Here is a more complex example: AI models get trained in clusters of machines that collectively run the gradient descent algorithm.
This is a huge simplification, but bear with me for a bit…
The nodes permanently exchange data and they work in lock-step. Unfortunately, that also means that if one node fails mid-step, all nodes in the entire cluster need to restart that very same step. Now imagine you have a new version of the training binary that you want to try out. Your junior SRE told you that you should always canary your code, so you stop the entire cluster at the end of the current step, update one or more canary nodes, and restart the cluster. So far, so good.
Let’s assume the canary fails and the step crashes or you figure out in some other way that this has not been working as expected. Simple! You revert the canary nodes and then restart the cluster from a suitable checkpoint. One or more steps were lost (depending on the nature of the failure and its detection) but not a lot of harm was done as that’s the risk you take with new software.
Instead, imagine the canary succeeds. Once you figure that out, you have to stop the rest of the cluster at a suitable step, upgrade these nodes, and start the cluster again at the next step. Great, canarying worked! But did it?
Let’s now imagine that we did not canary at all. Instead, we just upgraded all the nodes in the cluster with the new software. If the new software failed, you would figure that out and you have to revert all nodes and restart from some checkpoint. But if the new software works, you just keep the cluster stepping and there is no need for additional work! Upgrading all the nodes immediately, instead of selecting a few canary nodes, has the same effect as using canaries if the new software is faulty, but works much better if the new software works, because you don’t have to stop the cluster again for the full rollout!

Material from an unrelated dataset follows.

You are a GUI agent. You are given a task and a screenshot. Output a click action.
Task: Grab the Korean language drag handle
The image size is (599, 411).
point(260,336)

As this (I will admit somewhat contrived) example shows, canaries as a pattern are not suitable for every possible system; it really depends on the situation. Examples like this abound in every system and in every organization. You really need to think deeply about what reliability means for the business and how you can make that happen.
Site reliability engineering is in essence a really simple proposition. All we do is ruthlessly drive a few numbers using all the insights we have about how computers work to make sure that we meet or improve these numbers. It is not mindlessly applying some patterns you learned in the past.